SAFe Feature Spec System

live

Six-agent pipeline that classifies, drafts, generates, reviews, improves, and polishes SAFe feature specifications with a 100-point rubric scoring system.

Problem solved
The original Feature Spec Generator worked but couldn't handle different feature types, improve its own output, or prove its quality. This system adds classification, self-evaluation, iterative improvement, and production governance.
Architecture
Router → Draft Answerer → Generator → Reviewer → Improver → Polish (with conditional improvement loops)
Tech stack
PythonStreamlitAnthropic APIPostgreSQLSupabase
Week built
Week 8

What it does

Accepts raw stakeholder feature requests and produces polished SAFe feature specifications through a six-agent pipeline. The system handles three feature types (CAPABILITY, EXPERIENCE, WEBPAGE) with type-specific rubric interpretation, scores output on a 100-point scale across 9 sections, and iteratively improves weak sections until quality targets are met.

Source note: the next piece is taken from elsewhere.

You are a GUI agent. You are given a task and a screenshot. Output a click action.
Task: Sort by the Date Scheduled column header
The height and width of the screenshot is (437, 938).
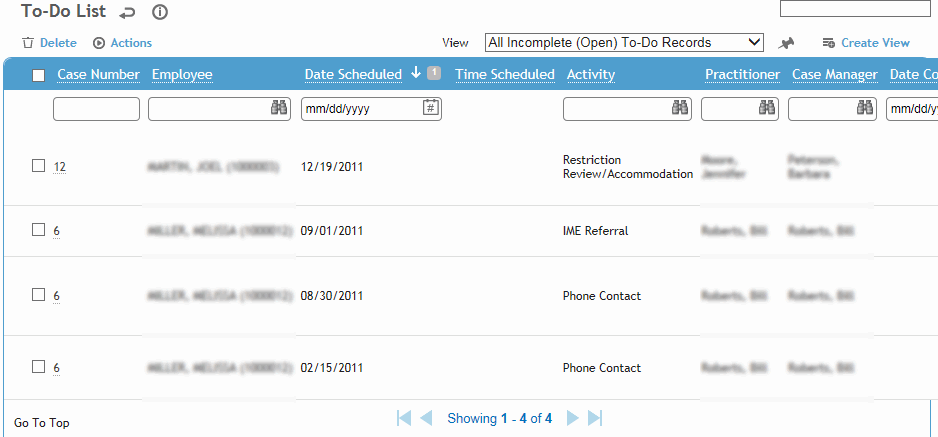353,74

Router (Haiku) — Classifies feature requests by type. Fast and cheap for a decision that gates the rest of the pipeline.

Draft Answerer (Sonnet) — Proposes structured answers from PM notes, extracting what’s explicitly stated without inventing.

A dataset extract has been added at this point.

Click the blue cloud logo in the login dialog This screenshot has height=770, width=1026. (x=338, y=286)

Generator (Sonnet) — Produces the full SAFe Feature spec. Consumes ~67% of pipeline cost — the most expensive but most value-creating agent.

Reviewer (Sonnet) — Scores the spec on a 100-point rubric across 9 sections. PM boost inputs (domain context) are injected here, post-generation but pre-improvement.

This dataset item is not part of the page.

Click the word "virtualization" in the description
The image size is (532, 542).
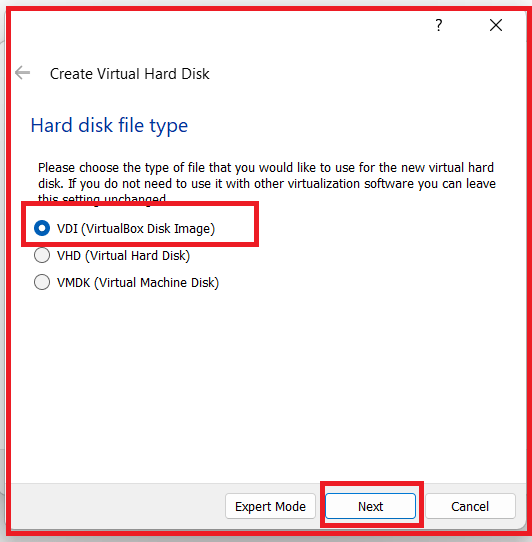click(324, 184)
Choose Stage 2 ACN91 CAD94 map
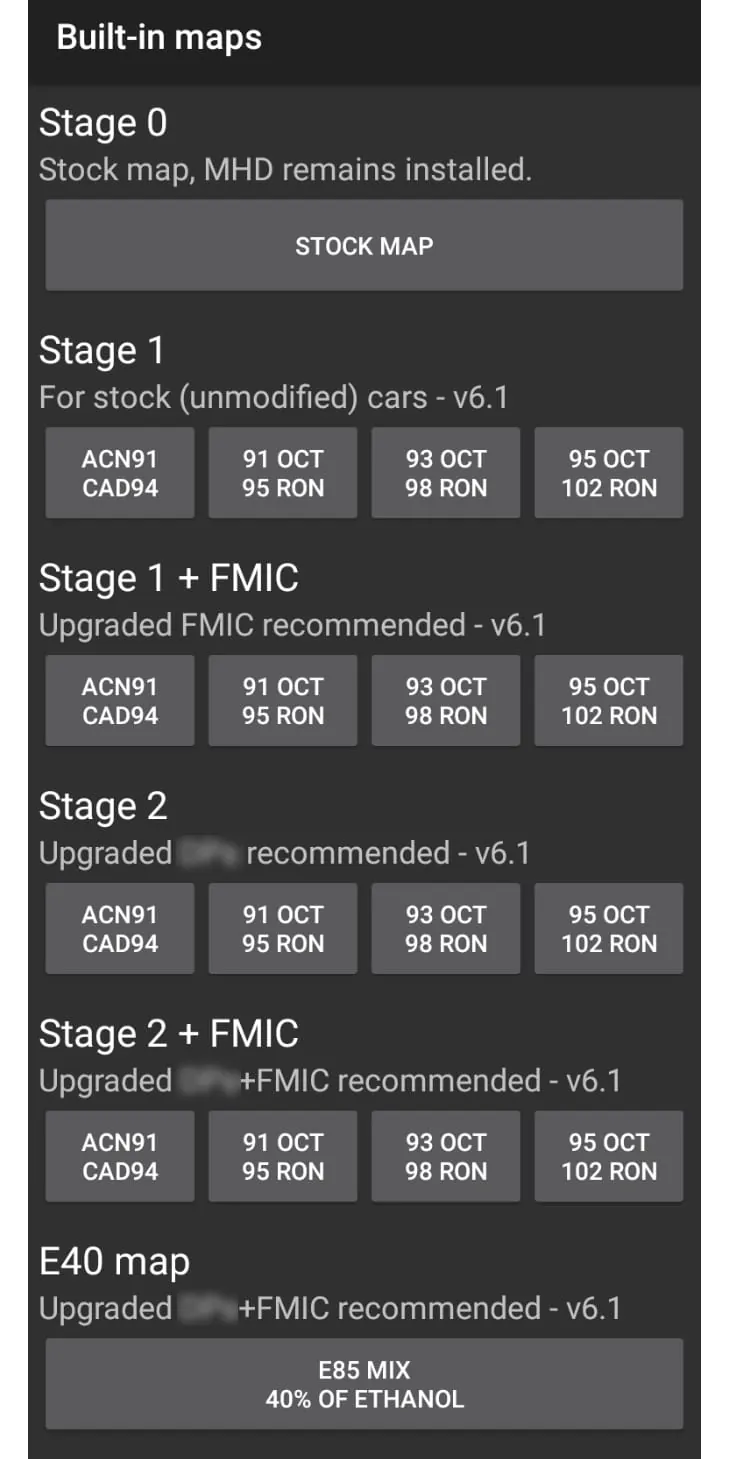 (120, 929)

Improver (Sonnet) — Rewrites only the sections scoring below 75%. Uses Parse → Edit → Reassemble architecture to prevent structural corruption.

Polish (Sonnet) — Auto-triggers when the overall score lands in the 80-89 range, pushing specs past the 90-point threshold.

Architecture decisions

The linear pipeline (not hub-and-spoke) reflects the actual dependency chain: you can’t review what hasn’t been generated, and you can’t improve what hasn’t been reviewed. Each agent’s output is the next agent’s input.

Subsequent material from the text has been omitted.